▶ AIM OF THE EXERCISE:
Reproduce the data verbatim, starting at the line that contains "Where should I click to: Click" and continuing through the end of the data. Leave the pictures out.

▶ DATA FOR THIS EXERCISE:
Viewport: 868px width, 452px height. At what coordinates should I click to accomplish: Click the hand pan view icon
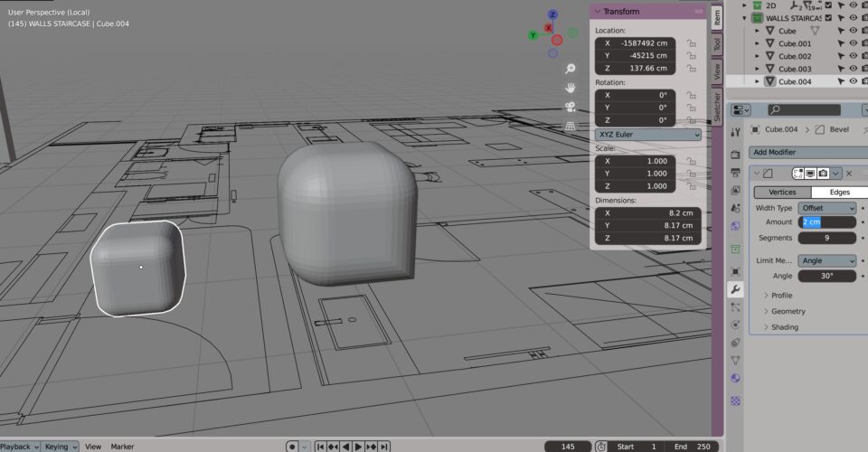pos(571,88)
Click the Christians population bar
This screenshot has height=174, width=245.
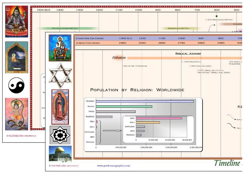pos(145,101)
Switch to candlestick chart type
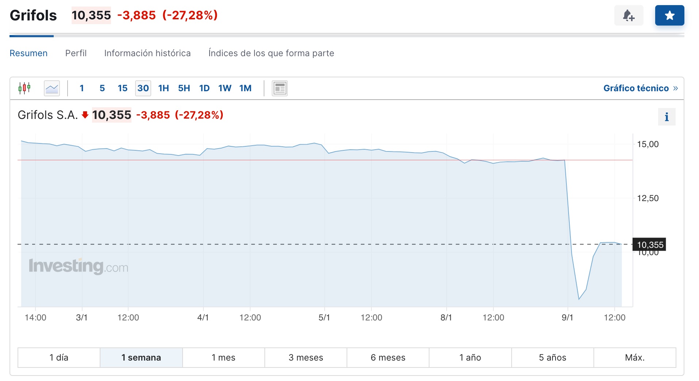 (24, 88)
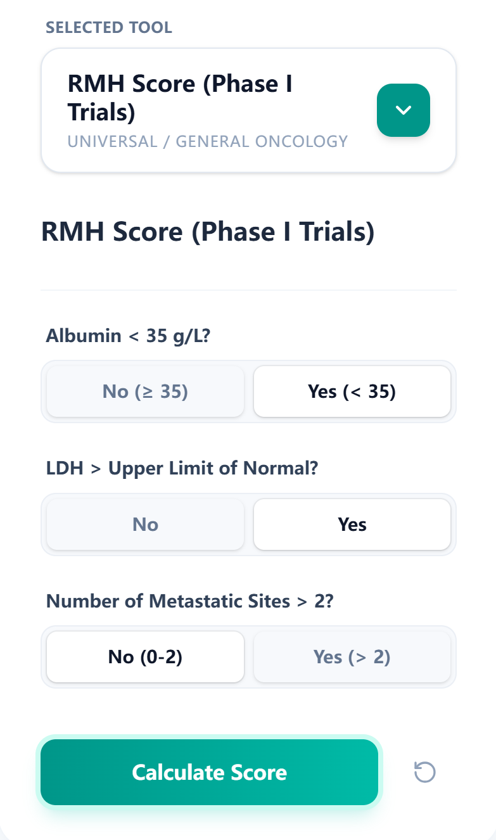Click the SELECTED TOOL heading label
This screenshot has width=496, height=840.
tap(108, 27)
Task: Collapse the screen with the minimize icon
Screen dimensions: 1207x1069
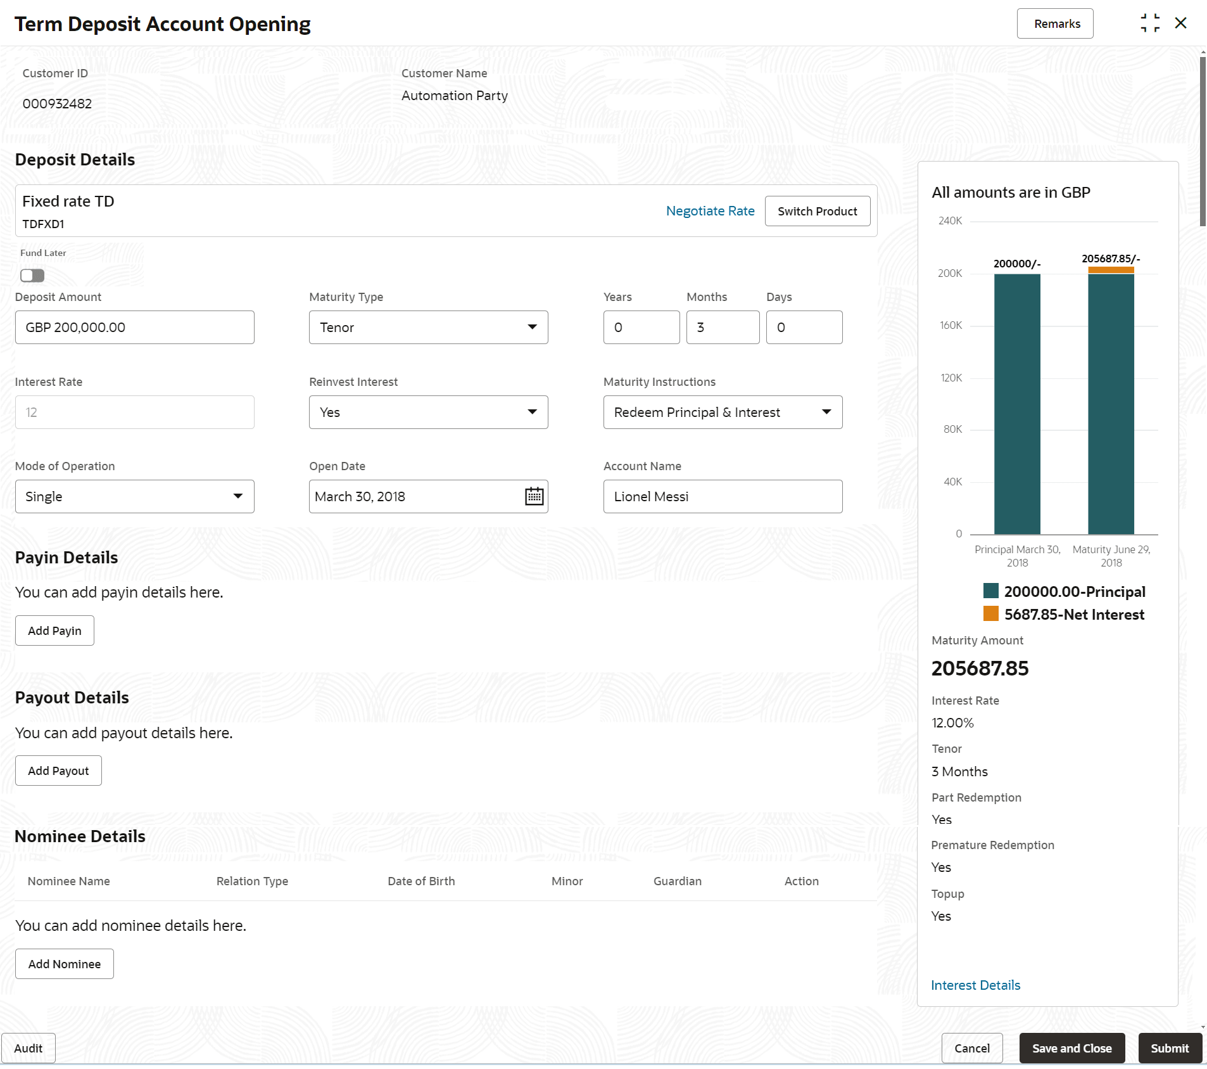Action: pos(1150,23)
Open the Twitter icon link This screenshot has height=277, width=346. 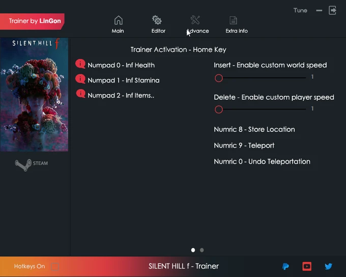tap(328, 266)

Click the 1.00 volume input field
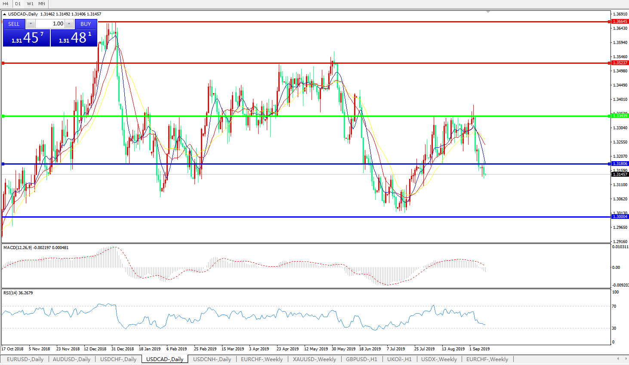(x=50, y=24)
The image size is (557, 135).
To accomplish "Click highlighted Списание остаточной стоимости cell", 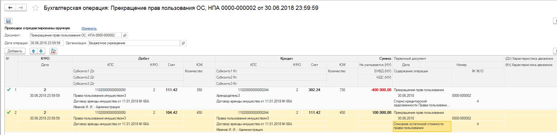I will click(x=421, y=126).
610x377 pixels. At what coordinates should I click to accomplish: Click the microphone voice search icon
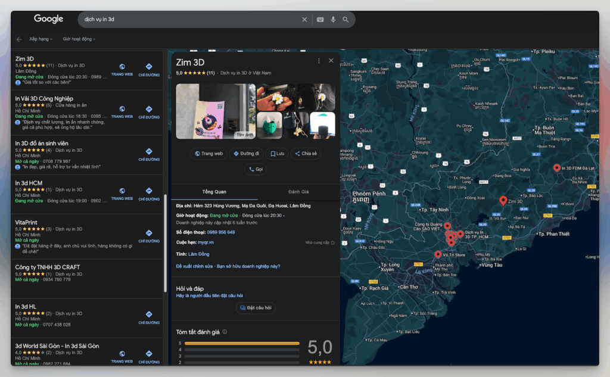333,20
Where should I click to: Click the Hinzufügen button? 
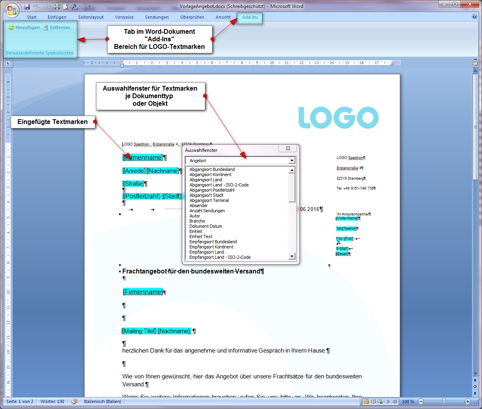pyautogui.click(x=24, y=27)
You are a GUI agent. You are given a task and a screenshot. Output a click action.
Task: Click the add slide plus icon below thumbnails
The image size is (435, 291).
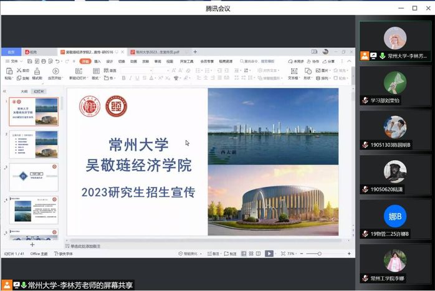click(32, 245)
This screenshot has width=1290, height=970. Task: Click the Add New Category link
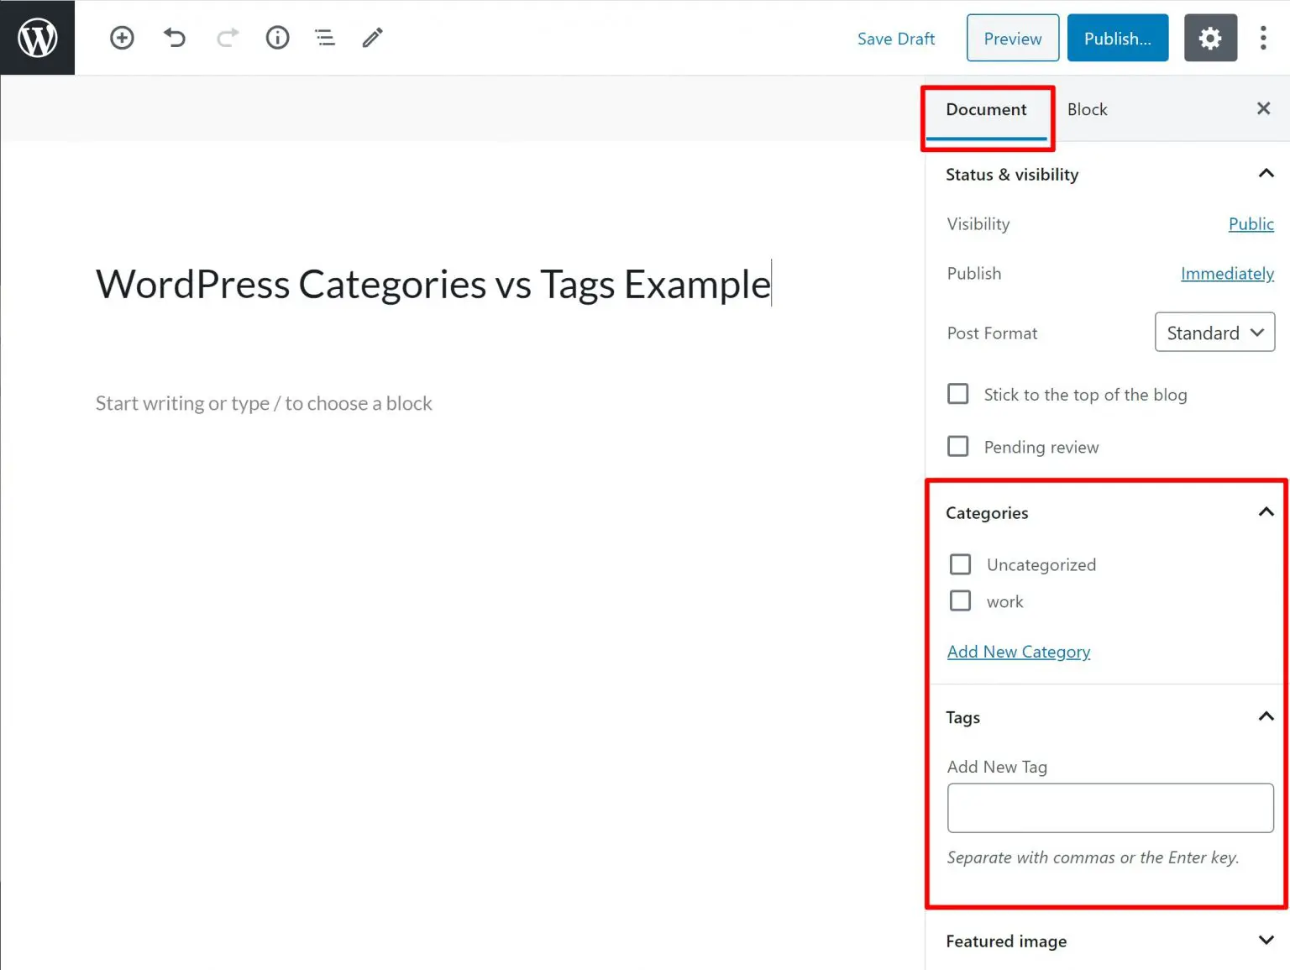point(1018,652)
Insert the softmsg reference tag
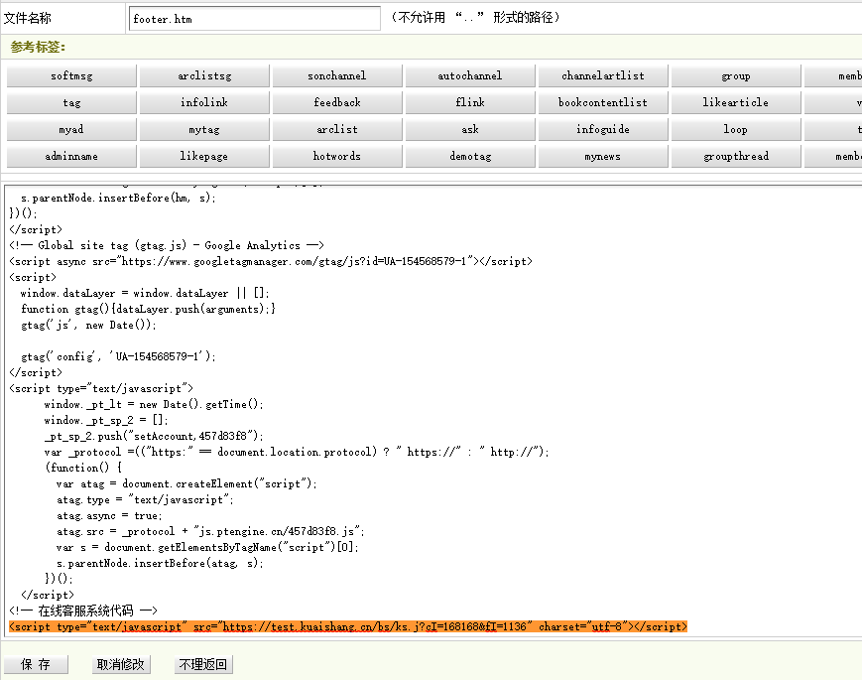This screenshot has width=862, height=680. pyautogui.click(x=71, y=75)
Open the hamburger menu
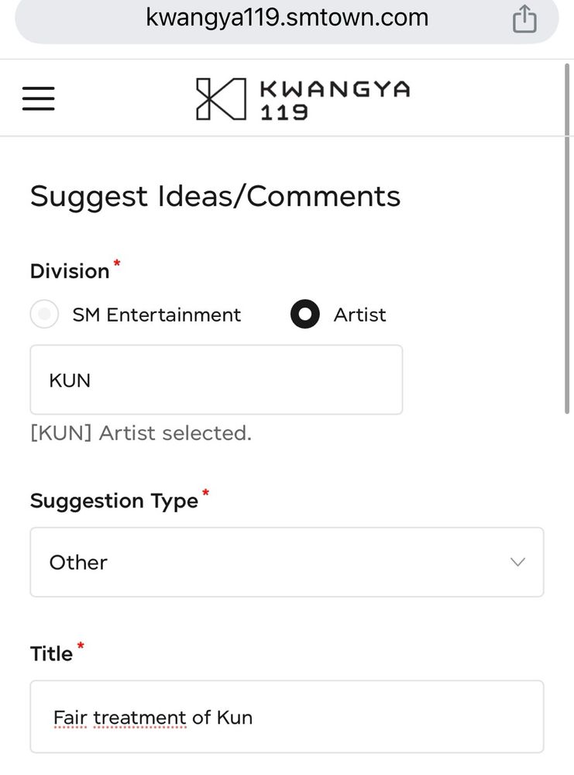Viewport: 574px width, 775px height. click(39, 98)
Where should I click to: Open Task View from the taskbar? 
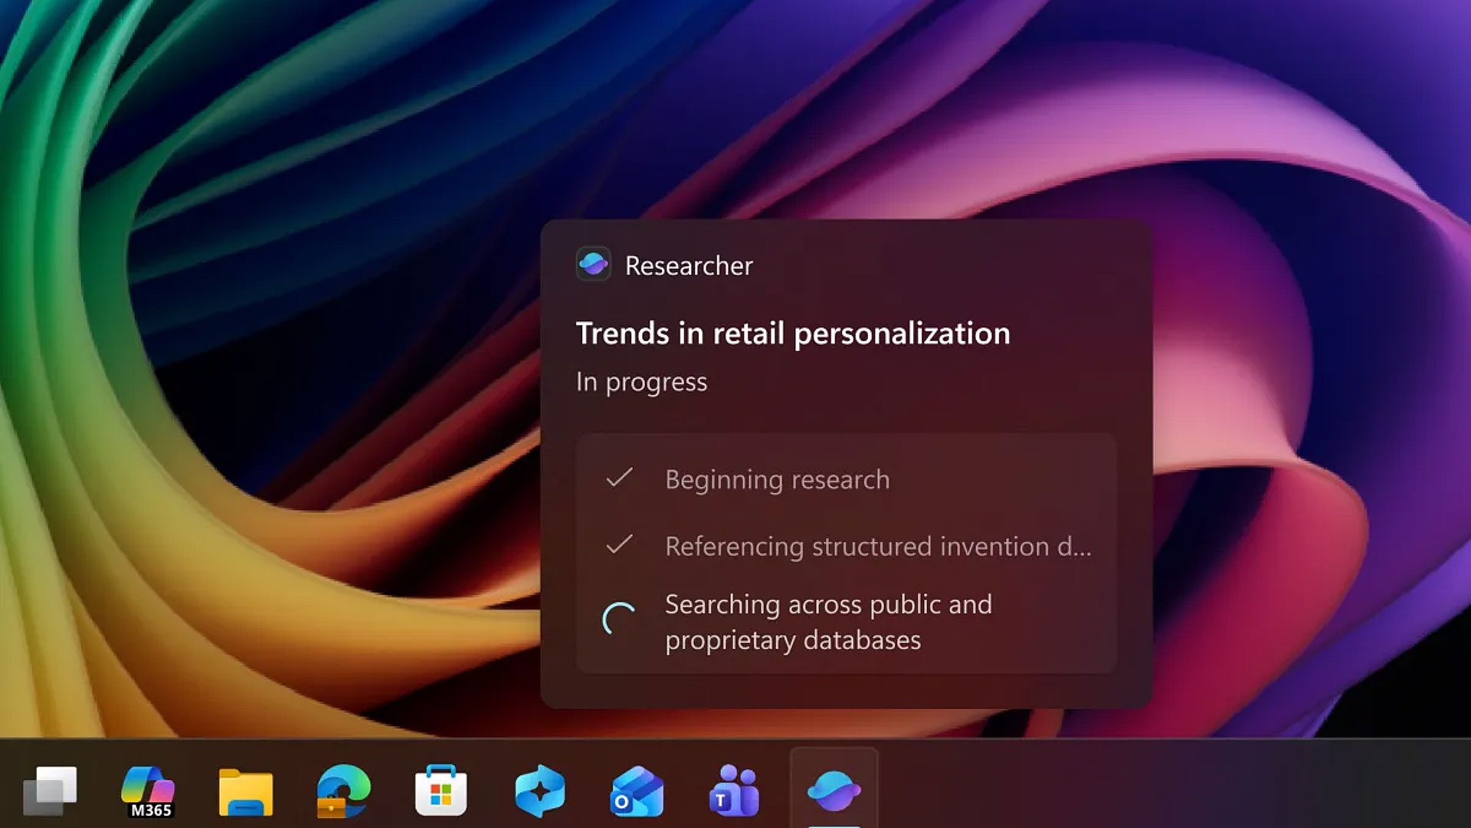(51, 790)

▶ ANSWER IN FULL:
Where should I click to: Click the Hinzufügen button? 
pyautogui.click(x=24, y=27)
You are a GUI agent. You are given a task and a screenshot. Output a click action.
Task: Click the add slide plus icon below thumbnails
The image size is (435, 291).
click(32, 245)
This screenshot has width=1290, height=970. Task: Click the Add New Category link
point(1018,652)
Insert the softmsg reference tag
This screenshot has width=862, height=680. pyautogui.click(x=71, y=75)
Open the hamburger menu
Viewport: 574px width, 775px height. click(39, 98)
Where should I click to: Open Task View from the taskbar? 
(51, 790)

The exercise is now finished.